Добавить в цитаты Настройки чтения

Страница 17 из 28

– Это кто же, например? – спросил Скляров.

– Да вот хотя бы федерал-социалисты, – ответил Тер и посмотрел прямо в глаза Маркевичу.

– Впервые слышу, – буркнул Скляров.

– И я, – сказал Веледницкий.

– Что-то припоминаю, – сказал Фишер. – Казнь какого-то генерала. В Тифлисе. Верно?

– В Баку, – ответил Тер. – Князь Ирунакидзе. Они появились весной – и сразу в нескольких местах. В Киеве, на Кавказе, в Полесье.

– А что у них за программа? – спросил Веледницкий.

– Понятия не имею, – ответил Тер.

– Убийство князей – сама по себе прекрасная программа, – сказал Фишер. – Как они его, бомбой? Не знаете?

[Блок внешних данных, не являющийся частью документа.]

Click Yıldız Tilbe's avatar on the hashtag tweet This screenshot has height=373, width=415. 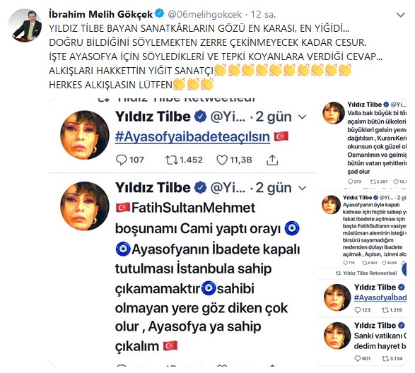[85, 135]
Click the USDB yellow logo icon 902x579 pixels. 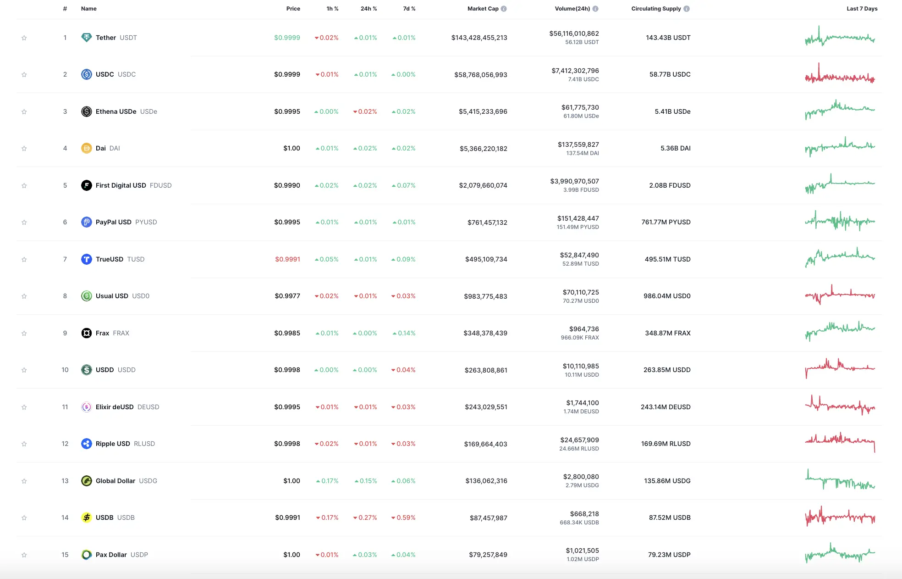86,518
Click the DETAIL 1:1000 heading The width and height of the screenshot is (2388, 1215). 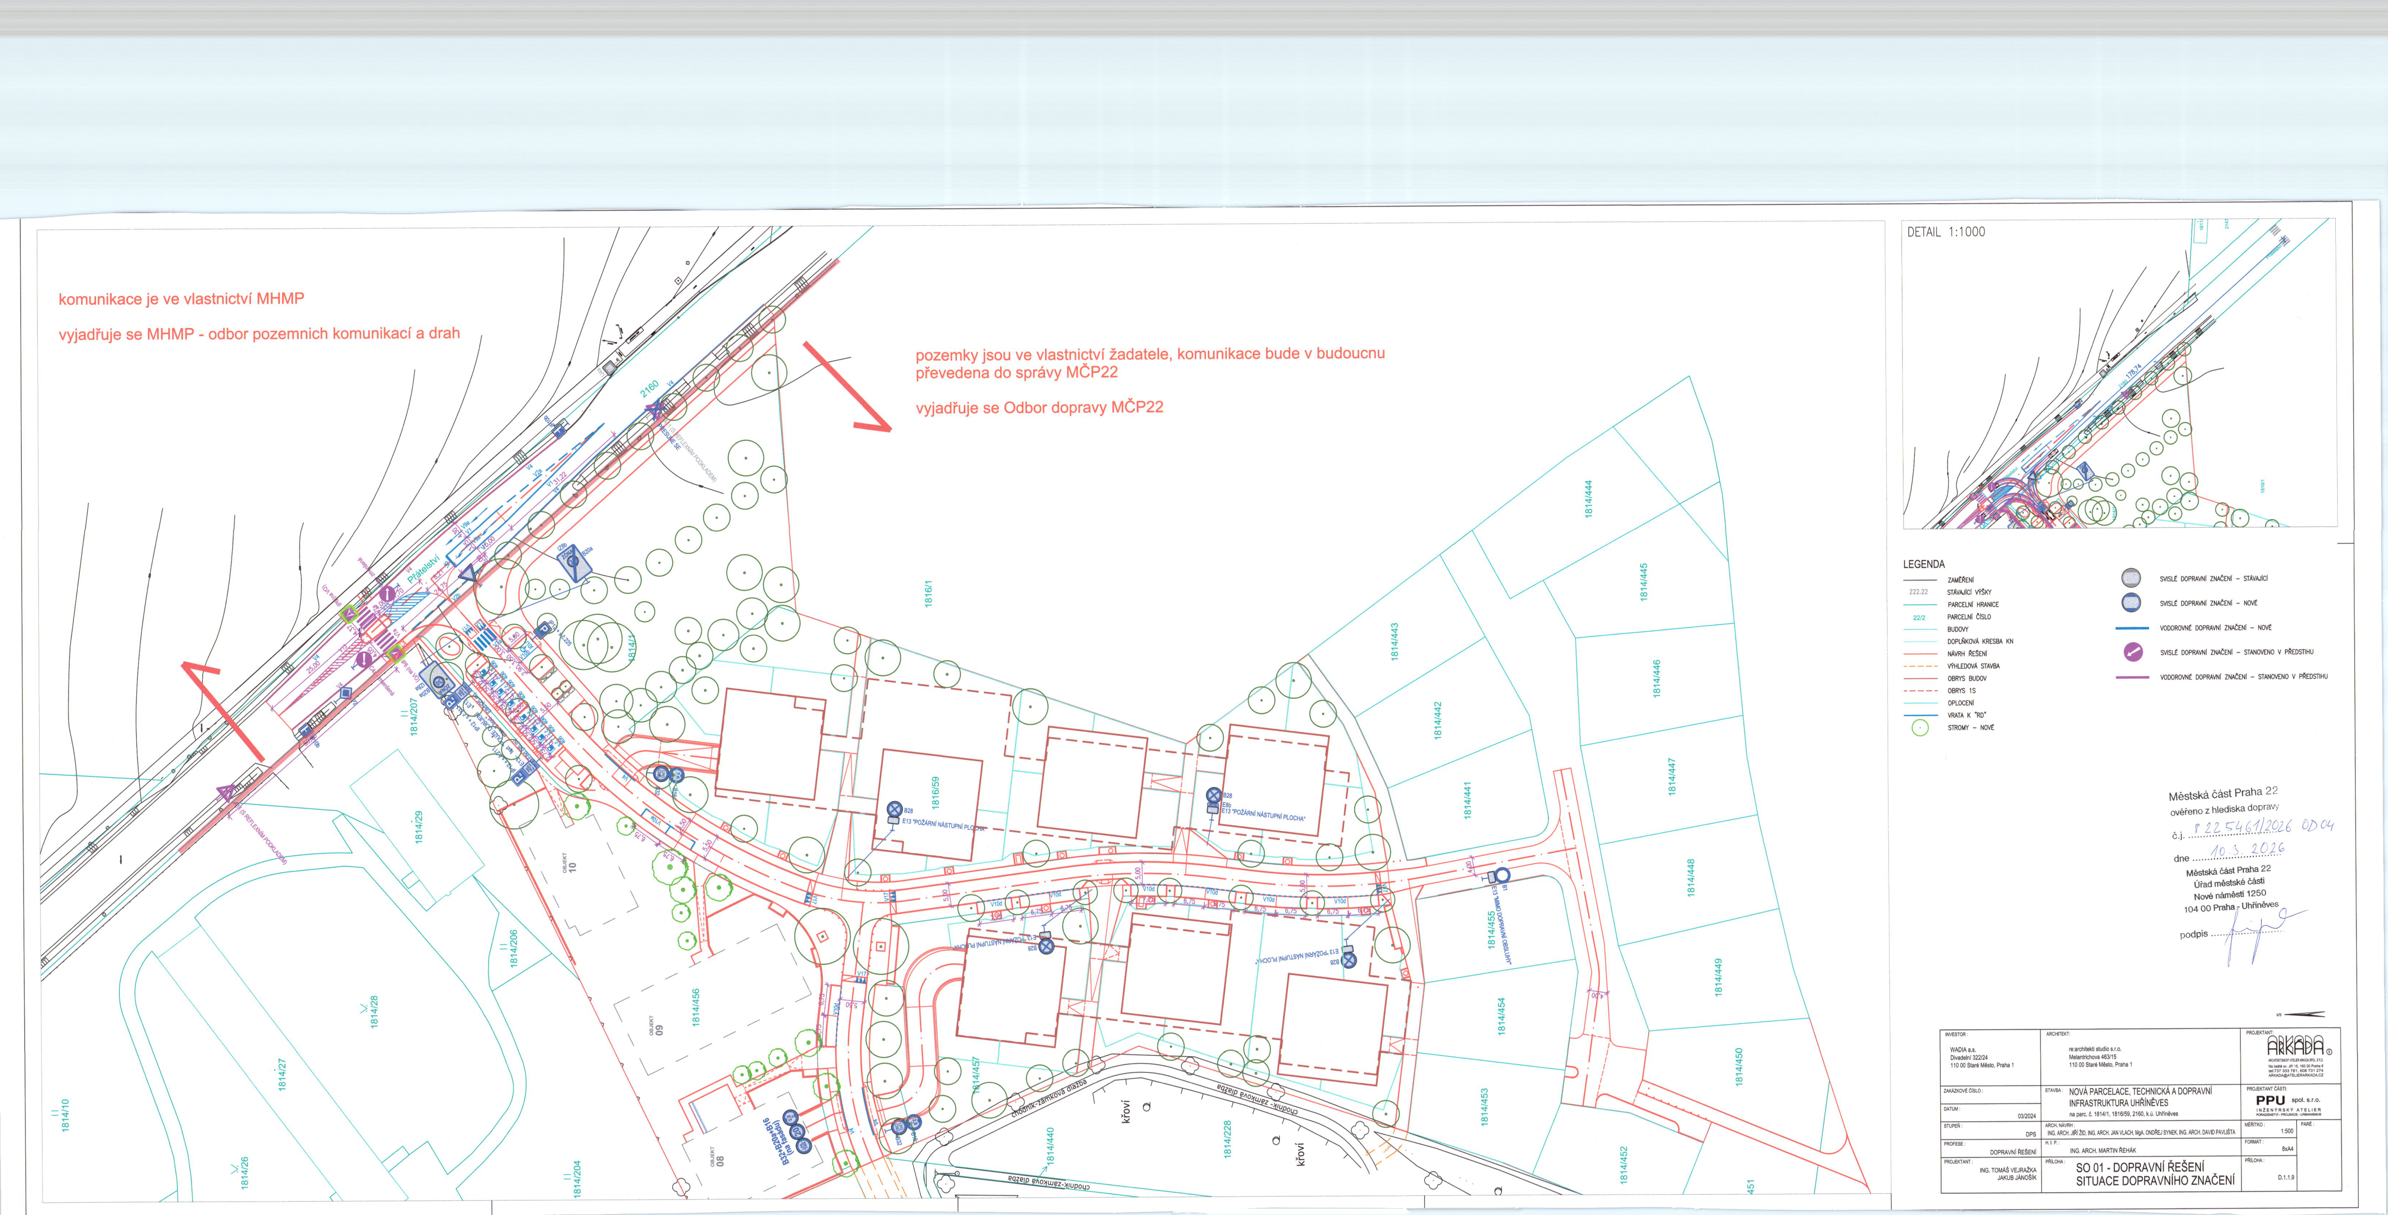[1946, 233]
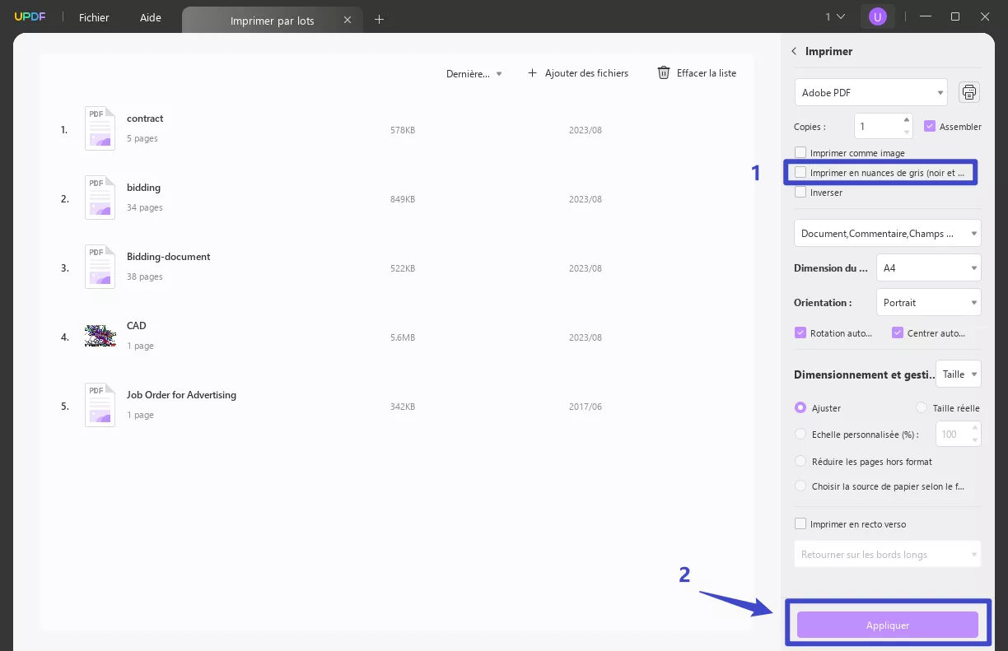Viewport: 1008px width, 651px height.
Task: Click the contract PDF file icon
Action: 100,128
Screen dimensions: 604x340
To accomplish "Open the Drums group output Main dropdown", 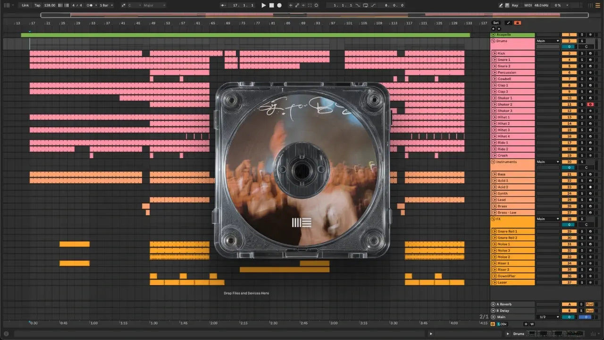I will pos(547,41).
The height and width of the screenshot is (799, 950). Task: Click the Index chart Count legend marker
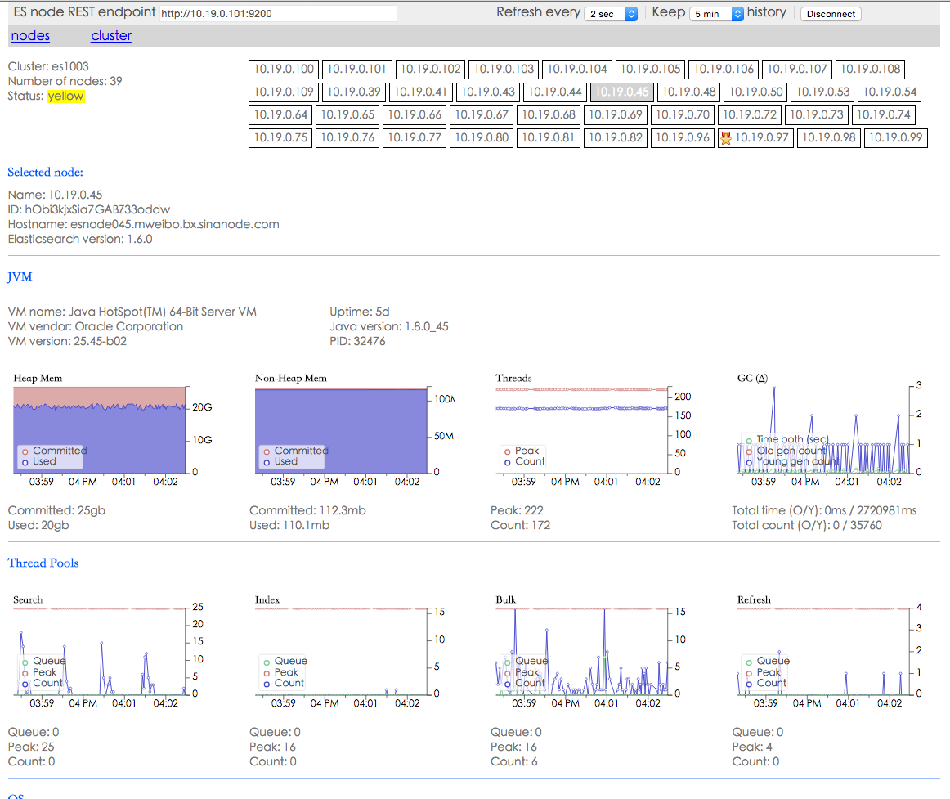click(267, 684)
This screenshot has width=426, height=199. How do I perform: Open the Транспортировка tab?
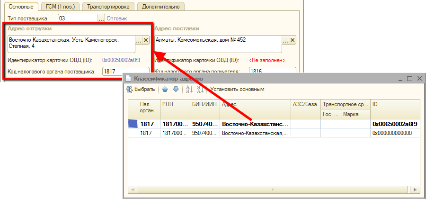(108, 7)
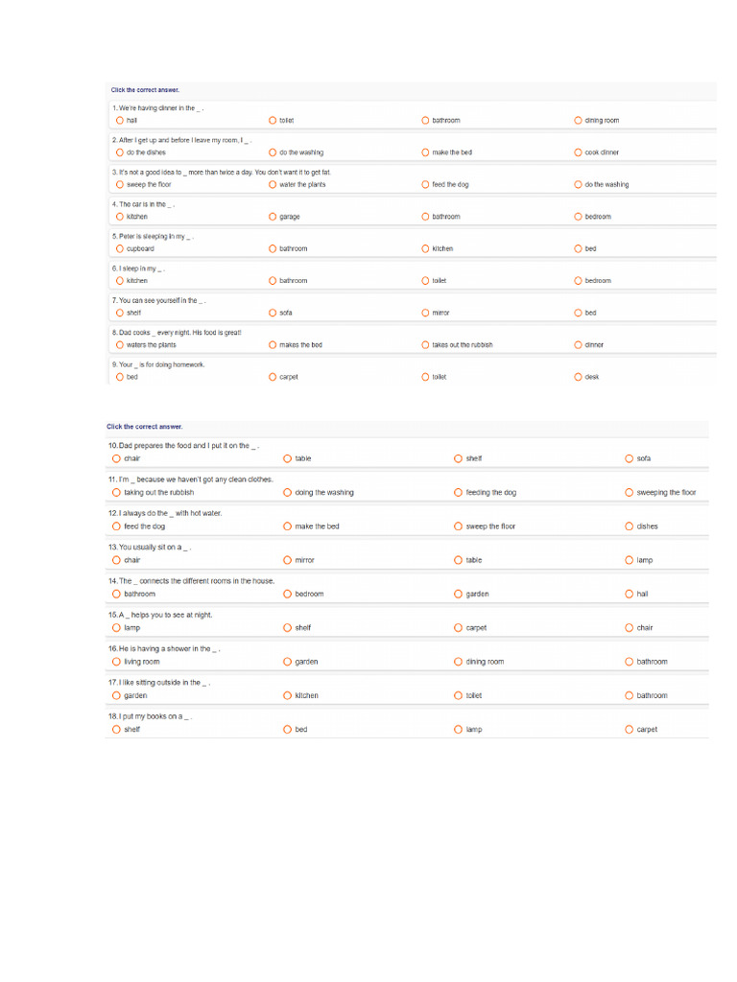Select "mirror" in question 7
The height and width of the screenshot is (982, 737).
(425, 313)
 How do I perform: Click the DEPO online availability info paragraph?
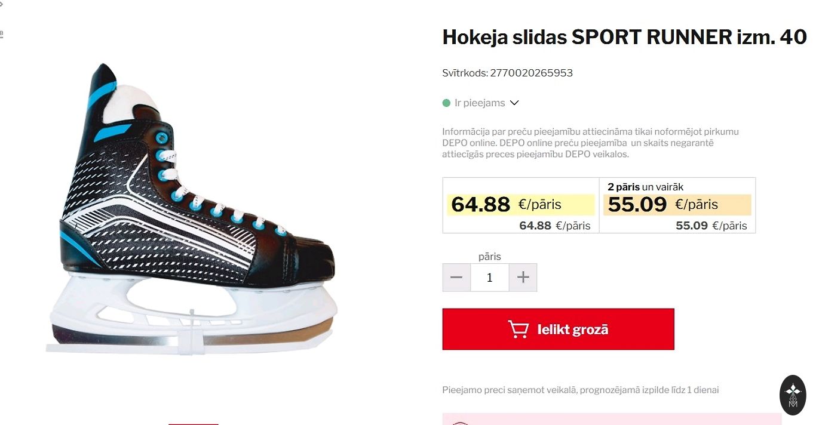(591, 143)
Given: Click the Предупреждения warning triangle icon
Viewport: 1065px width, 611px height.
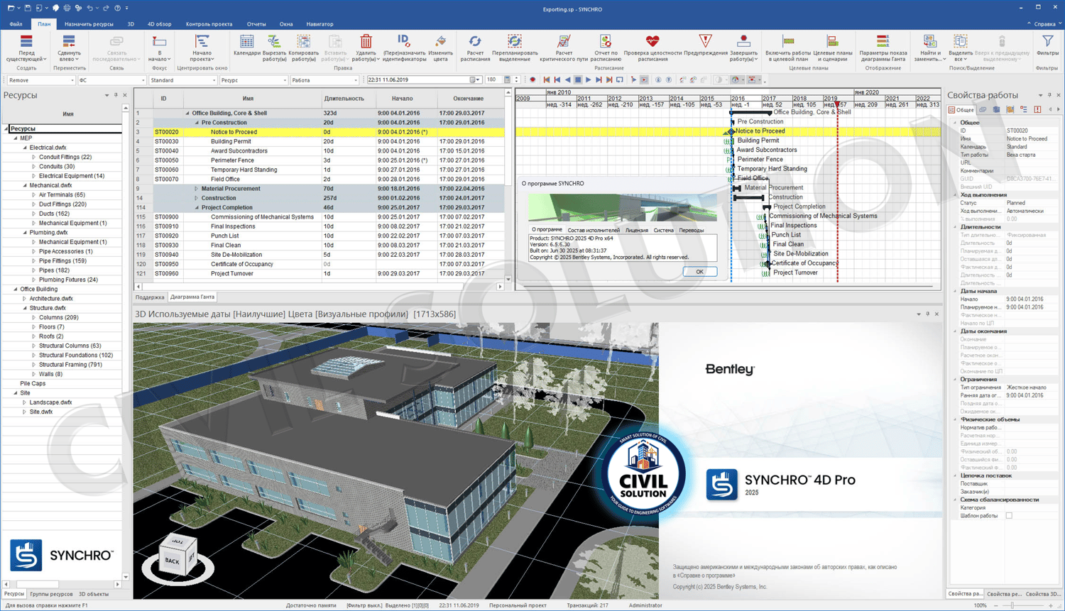Looking at the screenshot, I should coord(705,43).
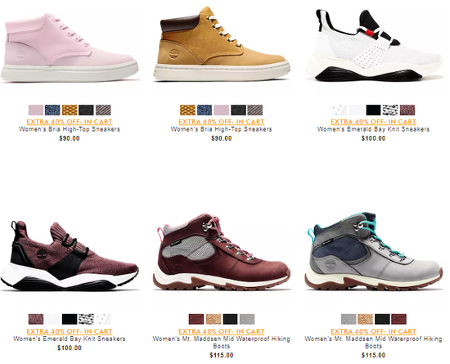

– Из револьвера, – ответил Тер. – Как я слышал, в упор, между лопаток. Тело скинули в нефтяную яму.

– Замечательная картина, – сказал Фишер.

– Что вы говорите, что вы говорите, – воскликнул Скляров. – На дворе одна тысяча девятьсот восьмой год! А я как будто у Перовской на Второй Роте! Вся история нашей борьбы доказывает бесперспективность индивидуального террора – особенно против мелких сошек. В России должно быть пять тысяч генералов – всех собрались переубивать между лопаток, Глеб Григорьевич?

– И не только генералов, дорогой товарищ Скляров, – зрачки Фишера сузились. – Всю буржуазную сволочь сметём, если понадобится. По одиночке ли, скопом – там видно будет.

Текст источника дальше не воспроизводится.